Mount Sinai Calibrates AI Algorithm to Provide Specific HCM Risk Probabilities from ECGs

What You Should Know: 

– Researchers at Mount Sinai have enhanced an existing artificial intelligence (AI) algorithm to provide specific numeric probabilities identifying patients at risk for hypertrophic cardiomyopathy (HCM), a common inherited heart condition, based on their electrocardiogram (ECG) readings. 

– The calibration of the FDA-approved Viz HCM algorithm, detailed in a study published April 22, 2025, in NEJM AI, aims to provide more meaningful and actionable information to both clinicians and patients.

Moving Beyond Flags to Personalized Risk Probabilities

While the original Viz HCM algorithm could identify an ECG as potentially indicative of HCM, the Mount Sinai calibration adds a crucial layer of specificity. Instead of receiving a general alert such as “flagged as suspected HCM” or “high risk of HCM,” clinicians and patients can now understand the risk quantitatively. “For example… the Mount Sinai study allows for interpretations such as, ‘You have about a 60 percent chance of having HCM’,” explained corresponding author Dr. Joshua Lampert, Director of Machine Learning at Mount Sinai Fuster Heart Hospital and Assistant Professor of Medicine (Cardiology, and Data-Driven and Digital Medicine) at the Icahn School of Medicine at Mount Sinai. This refinement offers patients who may not have been previously diagnosed a clearer, more individualized understanding of their potential risk.

Study Validates Calibrated AI Model Accuracy

To develop and validate this calibration, the Mount Sinai research team applied the Viz HCM algorithm to ECG data from nearly 71,000 patients obtained between March 7, 2023, and January 18, 2024. The algorithm flagged 1,522 of these ECGs with a positive alert for potential HCM. The researchers then conducted detailed reviews of patient medical records and imaging data to confirm which of these flagged individuals had a verified HCM diagnosis. Using this confirmed outcome data, they applied model calibration techniques to the AI algorithm’s output scores. The study found that the resulting calibrated model successfully provided an accurate estimate of a patient’s actual likelihood of having HCM.
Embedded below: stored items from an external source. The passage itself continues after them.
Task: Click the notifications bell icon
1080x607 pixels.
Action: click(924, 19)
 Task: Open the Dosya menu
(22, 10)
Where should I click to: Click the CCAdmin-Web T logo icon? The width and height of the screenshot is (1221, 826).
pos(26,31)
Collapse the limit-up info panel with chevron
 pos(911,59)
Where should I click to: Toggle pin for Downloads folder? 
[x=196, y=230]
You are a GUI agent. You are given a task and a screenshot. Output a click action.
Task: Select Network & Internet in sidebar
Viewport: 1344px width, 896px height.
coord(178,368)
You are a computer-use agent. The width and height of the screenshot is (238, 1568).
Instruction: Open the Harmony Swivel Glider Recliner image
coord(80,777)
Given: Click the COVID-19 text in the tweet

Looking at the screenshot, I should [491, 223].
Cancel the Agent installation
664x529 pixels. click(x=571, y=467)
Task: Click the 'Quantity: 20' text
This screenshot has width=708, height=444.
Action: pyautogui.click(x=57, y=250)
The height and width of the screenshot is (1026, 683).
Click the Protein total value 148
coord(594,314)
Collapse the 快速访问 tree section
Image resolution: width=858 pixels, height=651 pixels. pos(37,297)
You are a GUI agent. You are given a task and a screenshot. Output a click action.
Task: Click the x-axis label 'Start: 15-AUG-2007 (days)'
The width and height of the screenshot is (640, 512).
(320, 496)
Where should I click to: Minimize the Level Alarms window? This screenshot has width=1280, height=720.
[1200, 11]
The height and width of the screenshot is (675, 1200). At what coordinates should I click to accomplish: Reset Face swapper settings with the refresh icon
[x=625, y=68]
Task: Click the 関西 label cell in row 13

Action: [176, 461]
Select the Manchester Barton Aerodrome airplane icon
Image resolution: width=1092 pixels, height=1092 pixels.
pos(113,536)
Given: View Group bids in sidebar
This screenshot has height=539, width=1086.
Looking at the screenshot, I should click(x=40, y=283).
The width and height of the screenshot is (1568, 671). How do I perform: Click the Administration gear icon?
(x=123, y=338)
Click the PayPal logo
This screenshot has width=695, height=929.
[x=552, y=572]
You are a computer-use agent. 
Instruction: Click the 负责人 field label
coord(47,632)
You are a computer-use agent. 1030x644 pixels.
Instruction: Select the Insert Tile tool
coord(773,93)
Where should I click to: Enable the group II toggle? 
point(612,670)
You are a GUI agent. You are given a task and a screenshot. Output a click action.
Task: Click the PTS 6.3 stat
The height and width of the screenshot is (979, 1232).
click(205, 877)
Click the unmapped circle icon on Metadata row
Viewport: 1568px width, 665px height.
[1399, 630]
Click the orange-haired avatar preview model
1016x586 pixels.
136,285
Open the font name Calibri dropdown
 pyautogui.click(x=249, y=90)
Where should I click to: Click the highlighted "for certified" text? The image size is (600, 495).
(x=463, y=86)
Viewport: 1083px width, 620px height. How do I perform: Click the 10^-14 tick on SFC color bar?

Addressing an Underdiagnosed Cardiac Condition 

Hypertrophic cardiomyopathy affects an estimated one in 200 people worldwide and is a leading cause of heart transplantation. However, because many patients remain asymptomatic until the disease is advanced, it often goes undiagnosed. Tools like the calibrated Viz HCM algorithm offer promise for earlier detection and intervention. The Mount Sinai team plans to expand this research and test the AI calibration approach for HCM in additional health systems across the country to determine if the strategy is universally applicable.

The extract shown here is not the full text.